Work required
Translate into Spanish this sentence from the library management passage below: "You are always going to have pending emails and looming deadlines."

Reading passage
>> start

Were you born without the mysterious charisma gene? Does managing people or projects make you feel queasy? Are you new to management, or just struggling with new responsibilities? Here’s the deal—management is a skill that must be learned. Don’t beat yourself up over not knowing how to handle each situation in the best way. You have to devote some time to learning this new skill. There are many tools available to help you through the journey. Let’s look at some ways you can become a better manager in your library.

Manage your people and yourself.

Your role has changed dramatically. You are no longer the person who gets things done. But wait, that was the fun part, right? From finding an answer for a customer to ironing out the details for a great program, the satisfaction was immediate. So if you aren’t getting things done, what are you doing? You are managing others so that they get things done. This can be incredibly hard to understand and accept. If you can look at each opportunity as a chance to manage someone else by coaching them, spelling out expectations, checking in, and encouraging time to reflect, you will begin to actually manage people in order to see results.

Manage your stress.

If you are like most new managers, you are stressed about your role. The worst thing you can do is to internalize it. You are frantic about getting schedules completed, responding to two staff members fighting, and trying to think long-term for your library. You have to find your flow—that place where you are being challenged, but you feel confident in your skills. Give up the illusion of catching up. You are not going to get caught up. You are always going to have pending emails and looming deadlines. Seek out ways to handle your stress with articles similar to these from Forbes and the American Psychological Association.

>> end

Dataset extract
>> start

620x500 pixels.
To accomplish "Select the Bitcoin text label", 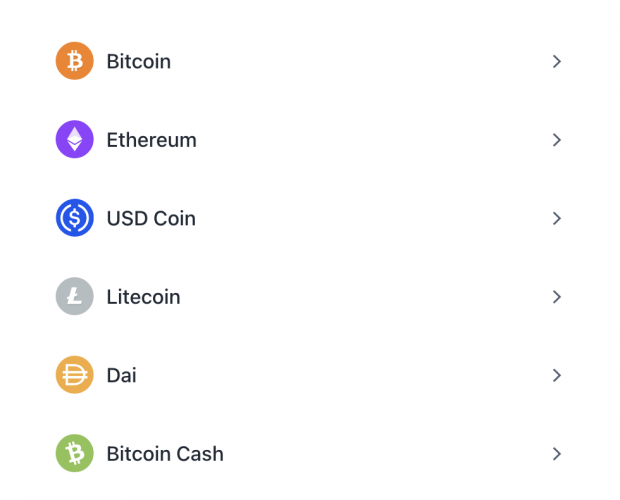I will (139, 62).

>> end

Answer for the task
Siempre vas a tener correos electrónicos pendientes y plazos que se avecinan.